BEGIN Record extracts

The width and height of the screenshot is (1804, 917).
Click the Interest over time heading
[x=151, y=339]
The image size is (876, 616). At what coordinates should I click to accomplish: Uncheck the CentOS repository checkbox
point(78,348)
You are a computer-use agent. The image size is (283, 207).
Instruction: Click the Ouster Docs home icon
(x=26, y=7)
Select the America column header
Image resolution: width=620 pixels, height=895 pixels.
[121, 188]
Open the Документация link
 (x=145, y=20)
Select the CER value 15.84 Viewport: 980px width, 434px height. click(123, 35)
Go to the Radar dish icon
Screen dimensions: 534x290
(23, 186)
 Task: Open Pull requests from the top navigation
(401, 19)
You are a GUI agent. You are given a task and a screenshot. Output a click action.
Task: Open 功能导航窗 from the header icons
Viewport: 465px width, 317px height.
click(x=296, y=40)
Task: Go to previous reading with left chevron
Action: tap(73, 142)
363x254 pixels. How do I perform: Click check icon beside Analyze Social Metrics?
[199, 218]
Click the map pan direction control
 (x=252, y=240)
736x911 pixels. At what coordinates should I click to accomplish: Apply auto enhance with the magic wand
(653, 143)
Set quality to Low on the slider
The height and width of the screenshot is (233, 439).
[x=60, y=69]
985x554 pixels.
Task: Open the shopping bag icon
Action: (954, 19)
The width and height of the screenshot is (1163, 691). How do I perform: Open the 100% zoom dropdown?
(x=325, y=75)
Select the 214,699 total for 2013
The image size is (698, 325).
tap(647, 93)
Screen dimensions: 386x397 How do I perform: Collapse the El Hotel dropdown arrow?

END Record extracts

**The problem**:
Wherever the string "header" appears in a line of the records above, copy that line.

**Output for this exercise**:
Select the America column header
Task: Open 功能导航窗 from the header icons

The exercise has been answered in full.